▸ **DOCUMENT EXCERPT**

○ ○ ○ ○ ○ ○ ○

Von der Leyen said she wanted "the European Green Deal to become Europe's hallmark" in order to make the EU the world's first climate-neutral continent by 2050.
However, Greenpeace on Friday accused the new commission of preparing draft new climate and environmental laws whose measures are "too weak, half-baked or missing altogether".
According to the president of the European Council, Charles Michel, it was now time for a "green revolution", following the industrial revolution, and the technological revolution.
"But we must never forget the people behind our policies. We must be just and socially-balanced," he said, adding that not all countries have the same starting point in this transition.
"Protecting our planet is the right choice, the only choice," he added.
Fossil dependency
A new report by the Universal Ecological Fund (FEU) has highlighted that some European Union member states are "still dependent on fossil fuels for their electricity and heat generation".

○ ○ ○ ○ ○ ○ ○

▸ **INFORMATION SUPPLIED**
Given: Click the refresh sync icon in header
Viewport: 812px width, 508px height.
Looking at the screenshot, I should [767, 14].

○ ○ ○ ○ ○ ○ ○

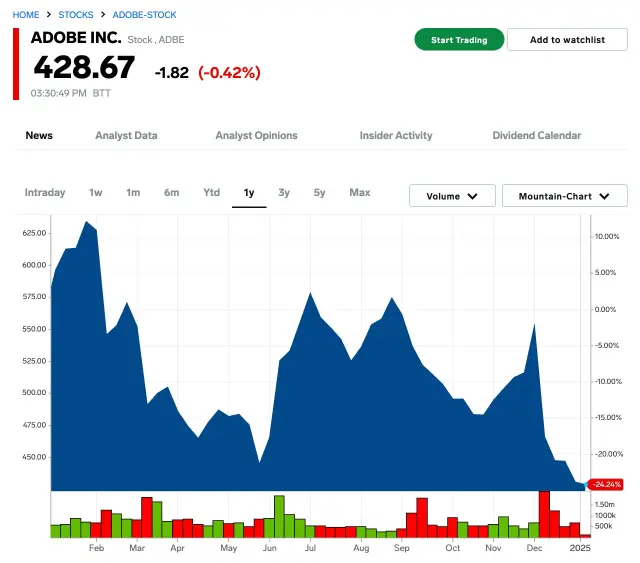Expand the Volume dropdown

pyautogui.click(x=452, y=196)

○ ○ ○ ○ ○ ○ ○

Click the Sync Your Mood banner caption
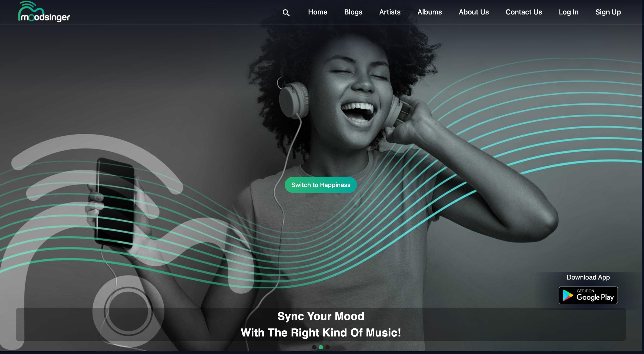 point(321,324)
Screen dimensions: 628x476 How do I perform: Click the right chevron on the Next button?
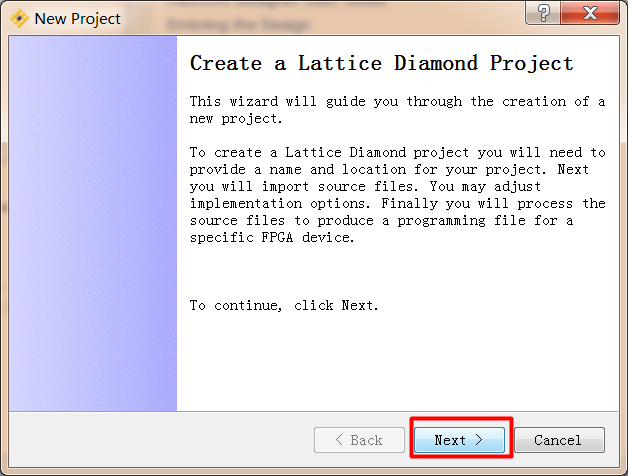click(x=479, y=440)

○ ○ ○ ○ ○ ○ ○

In the excerpt on the European Green Deal, by what year does von der Leyen want the EU to become the world's first climate-neutral continent?

By 2050.